THREE YOUNG MOTHERS AND THEIR EXTRAORDINARY STORY OF COURAGE, DEFIANCE, AND HOPE

An engrossing, intense, and highly descriptive narrative chronicling the ghastly conditions three pregnant women suffered...

The incredible true story of three Jewish women who survived the Holocaust.

Priska, Rachel, and Anka were married Jewish women in their early 20s when the Nazis took control of Europe. Like millions of other Jews, they were forced to give up their normal lives, all of their belongings, and their homes. Shuttled into ghettos and then off to one of the most notorious camps, Auschwitz II-Birkenau, they suffered through the Nazis’ increasing atrocities. But these three women all held a secret: they were pregnant. They were moved from Auschwitz and ended up in Mauthausen, another notorious death camp. With facing the most horrible conditions imaginable, all three gave birth right before the Allies accepted Germany’s surrender. In this meticulously detailed account, Holden (Haatchi & Little B: The Inspiring True Story of One Boy and His Dog, 2014, etc.) compiles an enormous amount of information from interviews, letters, historical records, and personal visits to the sites where this story unfolded. The graphic history places readers in the moment and provides a sense of the enduring power of love that Priska, Rachel, and Anka had for their unborn children and for the husbands they so desperately hoped to see after the war. Even though it occurred more than 70 years ago, the story’s truth is so chillingly portrayed that it seems as if it could have happened recently. These three women and their infants survived in the face of death, and, Holden writes, “their babies went on to have babies of their own and create a second and then a third generation, all of whom continue to live their lives in defiance of Hitler’s plan to erase them from history and from memory.”

◆ **Material provided**
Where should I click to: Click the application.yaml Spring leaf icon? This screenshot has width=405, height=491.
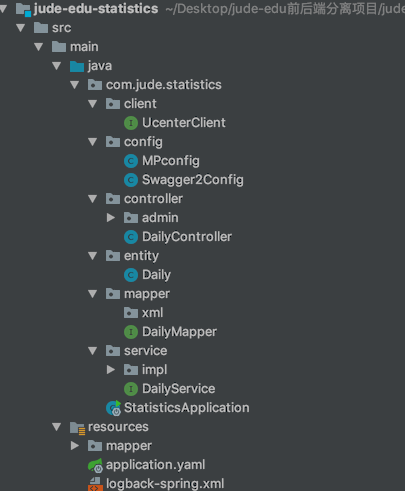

◆ **Directions**
Echo the review of the Holocaust survival story verbatim, from "An engrossing, intense, and" up to and including "survived the Holocaust.".

◆ **Solution to the problem**
An engrossing, intense, and highly descriptive narrative chronicling the ghastly conditions three pregnant women suffered...

The incredible true story of three Jewish women who survived the Holocaust.